Agents and Environment Part 2: Structure of Agents

Published in

Kredo.ai Engineering

8 min readJul 11, 2018

In my previous blog post, I have discussed on the Nature of Environment that determines the design of the agent. In this post, we will discuss about the different kinds of agent programs and how to convert them into learning agents that can improvise their agent function and generate better actions.

Agent programs

The agent program takes in the current percept of the environment from the sensors of the agent and returns an action to be performed by the actuators. If you need to depend on the entire percept sequence, the agent will have to remember the percepts.

In a simple Table-driven Agent, a lookup table is used to match every possible percept sequence to the corresponding action.

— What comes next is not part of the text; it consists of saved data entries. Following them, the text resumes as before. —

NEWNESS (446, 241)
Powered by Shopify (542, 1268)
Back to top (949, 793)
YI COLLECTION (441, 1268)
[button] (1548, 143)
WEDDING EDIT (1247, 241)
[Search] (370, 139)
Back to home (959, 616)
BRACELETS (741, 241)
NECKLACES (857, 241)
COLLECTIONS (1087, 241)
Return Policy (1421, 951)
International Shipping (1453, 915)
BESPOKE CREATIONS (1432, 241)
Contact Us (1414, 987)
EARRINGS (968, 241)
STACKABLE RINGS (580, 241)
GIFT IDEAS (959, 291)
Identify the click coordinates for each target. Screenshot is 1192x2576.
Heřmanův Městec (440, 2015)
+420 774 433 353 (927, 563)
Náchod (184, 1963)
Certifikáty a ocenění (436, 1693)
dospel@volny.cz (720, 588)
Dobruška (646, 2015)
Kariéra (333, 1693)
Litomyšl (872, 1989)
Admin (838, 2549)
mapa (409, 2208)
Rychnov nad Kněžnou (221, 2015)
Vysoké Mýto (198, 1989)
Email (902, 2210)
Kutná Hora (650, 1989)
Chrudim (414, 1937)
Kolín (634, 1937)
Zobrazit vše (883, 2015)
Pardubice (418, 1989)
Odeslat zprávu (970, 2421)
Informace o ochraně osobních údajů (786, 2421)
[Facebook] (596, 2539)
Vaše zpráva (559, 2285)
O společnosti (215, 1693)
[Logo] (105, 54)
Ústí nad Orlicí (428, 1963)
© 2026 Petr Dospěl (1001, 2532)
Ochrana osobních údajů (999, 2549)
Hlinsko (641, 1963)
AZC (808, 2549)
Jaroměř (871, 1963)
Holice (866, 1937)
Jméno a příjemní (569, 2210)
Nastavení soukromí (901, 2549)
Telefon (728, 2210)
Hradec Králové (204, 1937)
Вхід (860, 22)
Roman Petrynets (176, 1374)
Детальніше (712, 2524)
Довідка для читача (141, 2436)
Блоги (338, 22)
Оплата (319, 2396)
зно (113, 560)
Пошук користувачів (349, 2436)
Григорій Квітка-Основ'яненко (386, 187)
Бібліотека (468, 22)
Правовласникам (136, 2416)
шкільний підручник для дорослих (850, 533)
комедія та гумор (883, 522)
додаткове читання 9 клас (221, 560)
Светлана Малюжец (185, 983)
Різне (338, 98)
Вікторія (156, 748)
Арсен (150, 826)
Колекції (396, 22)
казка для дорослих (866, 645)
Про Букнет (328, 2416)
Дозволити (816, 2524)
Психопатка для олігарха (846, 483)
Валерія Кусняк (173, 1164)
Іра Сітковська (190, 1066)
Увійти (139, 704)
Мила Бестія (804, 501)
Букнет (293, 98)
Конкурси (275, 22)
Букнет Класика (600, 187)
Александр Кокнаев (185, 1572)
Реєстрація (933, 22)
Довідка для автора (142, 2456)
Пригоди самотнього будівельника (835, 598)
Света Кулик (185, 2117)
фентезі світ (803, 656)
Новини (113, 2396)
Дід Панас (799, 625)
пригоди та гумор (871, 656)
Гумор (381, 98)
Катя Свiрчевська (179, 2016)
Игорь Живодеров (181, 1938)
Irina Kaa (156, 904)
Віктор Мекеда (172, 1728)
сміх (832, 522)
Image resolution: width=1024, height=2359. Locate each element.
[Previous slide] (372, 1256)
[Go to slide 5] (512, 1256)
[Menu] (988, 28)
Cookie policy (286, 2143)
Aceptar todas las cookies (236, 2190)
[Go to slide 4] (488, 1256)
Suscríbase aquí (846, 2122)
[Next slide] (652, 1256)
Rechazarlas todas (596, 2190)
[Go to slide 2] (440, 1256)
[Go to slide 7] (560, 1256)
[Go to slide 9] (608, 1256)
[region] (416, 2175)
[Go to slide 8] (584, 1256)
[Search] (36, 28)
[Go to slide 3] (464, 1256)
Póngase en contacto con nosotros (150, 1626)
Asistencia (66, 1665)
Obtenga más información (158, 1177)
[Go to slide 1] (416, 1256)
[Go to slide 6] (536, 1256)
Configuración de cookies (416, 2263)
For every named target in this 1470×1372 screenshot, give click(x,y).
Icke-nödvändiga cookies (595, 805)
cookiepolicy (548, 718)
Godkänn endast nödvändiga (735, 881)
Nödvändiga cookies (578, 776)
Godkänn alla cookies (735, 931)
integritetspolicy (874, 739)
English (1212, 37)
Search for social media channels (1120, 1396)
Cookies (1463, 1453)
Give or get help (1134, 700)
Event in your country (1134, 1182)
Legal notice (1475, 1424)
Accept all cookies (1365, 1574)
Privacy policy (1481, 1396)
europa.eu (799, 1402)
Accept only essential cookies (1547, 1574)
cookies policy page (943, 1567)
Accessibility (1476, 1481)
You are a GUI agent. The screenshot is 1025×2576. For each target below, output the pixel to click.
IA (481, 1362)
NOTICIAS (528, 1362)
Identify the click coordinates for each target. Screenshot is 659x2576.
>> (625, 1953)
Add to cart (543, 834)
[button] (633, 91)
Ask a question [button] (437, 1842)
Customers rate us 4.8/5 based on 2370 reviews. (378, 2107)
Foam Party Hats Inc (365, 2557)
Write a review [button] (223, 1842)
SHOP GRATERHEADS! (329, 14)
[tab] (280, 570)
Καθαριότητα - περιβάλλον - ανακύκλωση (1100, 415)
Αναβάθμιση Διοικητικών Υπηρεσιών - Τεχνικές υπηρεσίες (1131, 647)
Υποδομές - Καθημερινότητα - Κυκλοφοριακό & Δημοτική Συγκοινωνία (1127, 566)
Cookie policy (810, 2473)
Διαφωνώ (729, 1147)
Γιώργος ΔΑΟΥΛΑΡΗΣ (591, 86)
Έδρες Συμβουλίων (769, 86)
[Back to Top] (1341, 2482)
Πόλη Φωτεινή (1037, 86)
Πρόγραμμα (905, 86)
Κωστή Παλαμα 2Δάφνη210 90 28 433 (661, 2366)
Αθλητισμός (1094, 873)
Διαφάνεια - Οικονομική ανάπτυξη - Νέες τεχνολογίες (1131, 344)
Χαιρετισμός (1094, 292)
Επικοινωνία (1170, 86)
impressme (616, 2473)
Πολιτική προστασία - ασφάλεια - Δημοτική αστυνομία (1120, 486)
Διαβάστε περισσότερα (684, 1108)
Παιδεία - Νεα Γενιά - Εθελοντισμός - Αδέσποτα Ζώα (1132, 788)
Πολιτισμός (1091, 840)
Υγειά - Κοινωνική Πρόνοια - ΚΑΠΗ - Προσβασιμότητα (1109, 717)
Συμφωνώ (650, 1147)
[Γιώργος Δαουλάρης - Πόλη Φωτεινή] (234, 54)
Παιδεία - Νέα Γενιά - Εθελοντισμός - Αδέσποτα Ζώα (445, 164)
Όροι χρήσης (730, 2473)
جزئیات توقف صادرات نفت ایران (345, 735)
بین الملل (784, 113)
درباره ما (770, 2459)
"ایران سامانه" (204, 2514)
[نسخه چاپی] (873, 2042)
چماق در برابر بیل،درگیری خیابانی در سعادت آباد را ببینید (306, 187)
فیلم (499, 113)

It is the most effective form of implementing the desired agent function, but it comes with a penalty of occupying humongous amounts of space. Even for a small game of chess requires 150th power of 10 entries in the lookup table, forget about the lookup table for the taxi driving agent(for comparison, the number of atoms in the observable universe is less than 80th power of 10). This huge requirement of space means that: 1) There is not much space in the entire universe to store this huge amount of data. 2) The designer will not have time to fill up the table. 3) Even if you make a learning agent to fill the lookup table on itself, it’ll take ages for it.

The key challenge of AI is to frame efficient agent programs that produce rational behavior from a small program instead of a huge table. Is this possible? Yes is what we believe.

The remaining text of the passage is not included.